02 Jul 2018
Sally Mann: A Thousand Crossings
Peabody Essex Museum
Reviewed by Jonathan Simcosky
Sally Mann, who received no formal training yet is one of the United States' most distinguished photographers, is perhaps most famous for inflaming America's culture wars with tender portraits of her three young children, often naked. Some of that early work is among this sprawling exhibition of 115 photographs exploring family, place, and memory. Throughout, death and decay in her native South provoke related aspirations to innocence.
Scars, blood, and specters haunt the large-format photographs, most of them black and white.
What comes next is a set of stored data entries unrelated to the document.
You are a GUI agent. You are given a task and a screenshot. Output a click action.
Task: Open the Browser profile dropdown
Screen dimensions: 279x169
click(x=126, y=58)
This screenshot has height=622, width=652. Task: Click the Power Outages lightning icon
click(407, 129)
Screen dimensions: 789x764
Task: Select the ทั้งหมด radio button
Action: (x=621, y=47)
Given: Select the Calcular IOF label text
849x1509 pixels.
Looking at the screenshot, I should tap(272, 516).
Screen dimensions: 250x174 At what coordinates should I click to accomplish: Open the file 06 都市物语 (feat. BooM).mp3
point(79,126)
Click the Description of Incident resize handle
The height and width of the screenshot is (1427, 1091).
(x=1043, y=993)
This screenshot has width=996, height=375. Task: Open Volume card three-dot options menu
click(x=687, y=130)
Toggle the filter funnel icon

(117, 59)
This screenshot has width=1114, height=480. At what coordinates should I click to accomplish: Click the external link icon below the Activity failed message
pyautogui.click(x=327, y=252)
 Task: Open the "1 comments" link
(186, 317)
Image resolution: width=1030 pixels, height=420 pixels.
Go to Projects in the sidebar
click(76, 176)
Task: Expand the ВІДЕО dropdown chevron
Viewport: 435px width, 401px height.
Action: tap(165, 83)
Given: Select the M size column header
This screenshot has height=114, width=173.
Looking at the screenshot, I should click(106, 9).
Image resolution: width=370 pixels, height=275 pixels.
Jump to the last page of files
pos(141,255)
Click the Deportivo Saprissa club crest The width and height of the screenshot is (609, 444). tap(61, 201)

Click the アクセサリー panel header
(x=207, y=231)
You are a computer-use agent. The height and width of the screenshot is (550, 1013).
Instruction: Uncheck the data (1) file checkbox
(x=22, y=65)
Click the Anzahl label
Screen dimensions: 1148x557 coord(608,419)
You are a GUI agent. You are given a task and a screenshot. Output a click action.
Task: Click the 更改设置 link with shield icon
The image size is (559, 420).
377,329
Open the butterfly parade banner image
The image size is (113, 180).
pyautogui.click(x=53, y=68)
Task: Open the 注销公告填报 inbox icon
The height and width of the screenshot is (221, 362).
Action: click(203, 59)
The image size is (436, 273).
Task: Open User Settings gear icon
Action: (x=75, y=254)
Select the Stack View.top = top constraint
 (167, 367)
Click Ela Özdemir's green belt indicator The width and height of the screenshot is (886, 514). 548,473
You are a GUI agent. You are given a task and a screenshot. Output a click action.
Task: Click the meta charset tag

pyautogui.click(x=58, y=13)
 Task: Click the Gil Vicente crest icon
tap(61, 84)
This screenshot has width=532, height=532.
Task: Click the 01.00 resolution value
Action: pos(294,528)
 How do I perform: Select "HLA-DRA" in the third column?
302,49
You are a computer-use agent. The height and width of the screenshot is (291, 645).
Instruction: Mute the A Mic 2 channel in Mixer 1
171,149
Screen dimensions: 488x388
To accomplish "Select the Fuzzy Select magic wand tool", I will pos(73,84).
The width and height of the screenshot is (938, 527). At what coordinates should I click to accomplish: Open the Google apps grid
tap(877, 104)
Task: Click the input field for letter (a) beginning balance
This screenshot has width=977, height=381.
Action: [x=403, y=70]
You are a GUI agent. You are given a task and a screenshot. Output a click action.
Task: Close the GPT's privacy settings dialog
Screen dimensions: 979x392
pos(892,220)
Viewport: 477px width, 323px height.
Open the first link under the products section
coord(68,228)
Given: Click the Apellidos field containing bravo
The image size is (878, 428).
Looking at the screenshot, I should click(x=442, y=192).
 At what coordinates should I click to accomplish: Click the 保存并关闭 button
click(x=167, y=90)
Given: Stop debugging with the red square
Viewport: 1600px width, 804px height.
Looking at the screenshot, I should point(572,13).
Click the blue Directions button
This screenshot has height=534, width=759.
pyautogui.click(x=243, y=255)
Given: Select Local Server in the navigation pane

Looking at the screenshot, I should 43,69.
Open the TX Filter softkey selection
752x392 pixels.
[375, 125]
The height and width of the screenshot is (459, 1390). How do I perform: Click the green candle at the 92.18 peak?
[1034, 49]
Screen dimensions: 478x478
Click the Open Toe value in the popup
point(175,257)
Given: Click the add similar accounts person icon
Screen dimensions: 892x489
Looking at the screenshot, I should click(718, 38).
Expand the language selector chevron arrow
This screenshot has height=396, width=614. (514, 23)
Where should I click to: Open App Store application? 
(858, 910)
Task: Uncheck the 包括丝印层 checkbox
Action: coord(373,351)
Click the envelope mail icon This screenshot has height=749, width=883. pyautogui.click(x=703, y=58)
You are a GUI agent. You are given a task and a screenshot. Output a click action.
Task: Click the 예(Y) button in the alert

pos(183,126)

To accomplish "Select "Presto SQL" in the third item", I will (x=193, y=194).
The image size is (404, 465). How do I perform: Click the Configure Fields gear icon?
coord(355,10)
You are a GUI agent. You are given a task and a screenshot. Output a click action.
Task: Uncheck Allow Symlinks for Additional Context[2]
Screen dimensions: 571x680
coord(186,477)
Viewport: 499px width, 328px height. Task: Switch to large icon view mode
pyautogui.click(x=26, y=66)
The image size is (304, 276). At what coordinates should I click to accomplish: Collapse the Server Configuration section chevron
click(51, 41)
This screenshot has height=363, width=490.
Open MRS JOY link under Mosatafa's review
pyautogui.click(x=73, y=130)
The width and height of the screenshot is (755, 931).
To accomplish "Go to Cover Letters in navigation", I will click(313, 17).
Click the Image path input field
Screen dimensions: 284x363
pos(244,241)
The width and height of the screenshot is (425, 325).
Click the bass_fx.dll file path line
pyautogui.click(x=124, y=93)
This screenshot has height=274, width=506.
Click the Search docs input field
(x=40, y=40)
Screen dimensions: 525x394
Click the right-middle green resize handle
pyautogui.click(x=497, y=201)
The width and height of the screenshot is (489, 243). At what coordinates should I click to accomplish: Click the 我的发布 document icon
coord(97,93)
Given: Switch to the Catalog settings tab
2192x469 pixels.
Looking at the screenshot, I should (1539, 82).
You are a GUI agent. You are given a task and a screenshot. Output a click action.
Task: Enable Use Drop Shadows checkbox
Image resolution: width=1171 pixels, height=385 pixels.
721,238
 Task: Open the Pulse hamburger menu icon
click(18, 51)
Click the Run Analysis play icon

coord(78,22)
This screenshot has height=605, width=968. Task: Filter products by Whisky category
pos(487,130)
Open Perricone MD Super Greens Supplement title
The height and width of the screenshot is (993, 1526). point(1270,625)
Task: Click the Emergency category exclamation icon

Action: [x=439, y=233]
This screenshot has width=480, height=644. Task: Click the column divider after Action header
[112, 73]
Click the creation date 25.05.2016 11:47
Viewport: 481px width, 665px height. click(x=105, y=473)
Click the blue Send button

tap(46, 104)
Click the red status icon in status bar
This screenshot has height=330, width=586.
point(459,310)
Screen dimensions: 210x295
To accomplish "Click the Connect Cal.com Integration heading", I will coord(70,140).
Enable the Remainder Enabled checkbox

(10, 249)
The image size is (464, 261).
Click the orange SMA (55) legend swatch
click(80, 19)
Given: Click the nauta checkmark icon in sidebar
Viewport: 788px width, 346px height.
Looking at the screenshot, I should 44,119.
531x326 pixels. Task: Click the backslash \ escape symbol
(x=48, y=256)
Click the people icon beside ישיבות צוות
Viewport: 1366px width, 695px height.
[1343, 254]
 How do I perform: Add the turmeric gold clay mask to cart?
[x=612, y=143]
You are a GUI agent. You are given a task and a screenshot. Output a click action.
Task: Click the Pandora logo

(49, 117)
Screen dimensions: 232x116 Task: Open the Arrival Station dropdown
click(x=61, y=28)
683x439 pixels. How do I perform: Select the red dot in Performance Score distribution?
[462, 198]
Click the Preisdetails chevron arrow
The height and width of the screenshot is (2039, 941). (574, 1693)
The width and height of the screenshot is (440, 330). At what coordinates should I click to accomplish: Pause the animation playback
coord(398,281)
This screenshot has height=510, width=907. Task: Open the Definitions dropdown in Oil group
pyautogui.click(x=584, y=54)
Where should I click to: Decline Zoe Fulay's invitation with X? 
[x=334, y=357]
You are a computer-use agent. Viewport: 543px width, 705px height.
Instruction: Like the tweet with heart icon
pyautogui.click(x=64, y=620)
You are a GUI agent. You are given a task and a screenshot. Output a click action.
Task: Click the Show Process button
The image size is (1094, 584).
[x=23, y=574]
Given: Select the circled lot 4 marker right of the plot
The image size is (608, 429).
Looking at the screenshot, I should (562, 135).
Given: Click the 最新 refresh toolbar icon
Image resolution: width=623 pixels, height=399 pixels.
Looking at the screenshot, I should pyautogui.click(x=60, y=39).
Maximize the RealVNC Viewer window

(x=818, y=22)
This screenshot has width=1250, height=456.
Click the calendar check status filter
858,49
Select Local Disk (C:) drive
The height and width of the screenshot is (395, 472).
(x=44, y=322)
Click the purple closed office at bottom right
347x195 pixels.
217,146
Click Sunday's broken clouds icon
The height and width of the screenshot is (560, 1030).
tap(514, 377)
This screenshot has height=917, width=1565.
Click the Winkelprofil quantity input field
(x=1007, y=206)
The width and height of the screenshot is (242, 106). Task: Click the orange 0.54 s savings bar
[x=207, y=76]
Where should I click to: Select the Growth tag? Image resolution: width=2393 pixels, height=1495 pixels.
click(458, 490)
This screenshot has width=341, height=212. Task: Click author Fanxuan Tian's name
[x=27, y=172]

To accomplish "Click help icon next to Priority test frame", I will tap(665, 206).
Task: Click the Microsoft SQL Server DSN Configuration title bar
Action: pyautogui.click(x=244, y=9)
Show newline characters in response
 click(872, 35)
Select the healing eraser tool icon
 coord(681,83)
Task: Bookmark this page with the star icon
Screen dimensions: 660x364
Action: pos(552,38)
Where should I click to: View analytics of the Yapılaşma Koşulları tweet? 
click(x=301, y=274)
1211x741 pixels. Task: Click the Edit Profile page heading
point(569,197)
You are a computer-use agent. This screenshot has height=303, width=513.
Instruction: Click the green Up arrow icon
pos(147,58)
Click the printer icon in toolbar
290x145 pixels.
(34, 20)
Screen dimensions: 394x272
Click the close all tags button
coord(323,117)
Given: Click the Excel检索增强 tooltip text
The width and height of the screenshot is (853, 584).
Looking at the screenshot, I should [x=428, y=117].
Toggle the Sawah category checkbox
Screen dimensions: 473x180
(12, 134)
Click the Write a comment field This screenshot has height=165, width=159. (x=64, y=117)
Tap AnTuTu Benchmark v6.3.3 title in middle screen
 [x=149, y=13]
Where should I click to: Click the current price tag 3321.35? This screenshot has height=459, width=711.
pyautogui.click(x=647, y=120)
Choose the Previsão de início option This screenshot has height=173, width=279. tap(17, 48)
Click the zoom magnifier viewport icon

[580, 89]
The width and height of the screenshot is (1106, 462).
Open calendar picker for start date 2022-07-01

Blurs, streaks, and scratches, fatal mistakes to most, become marks of meaning as Mann exploits the technology of her medium: antique lenses, high-contrast Ortho film, and the 19th-century collodion wet-plate process.
Subjects that might feel distant or irrelevant under another's gaze - Civil War battlefields, a bloody nose, black bodies - are visceral and agonizing when the viewer follows Mann's lead to look at them as though for the first time.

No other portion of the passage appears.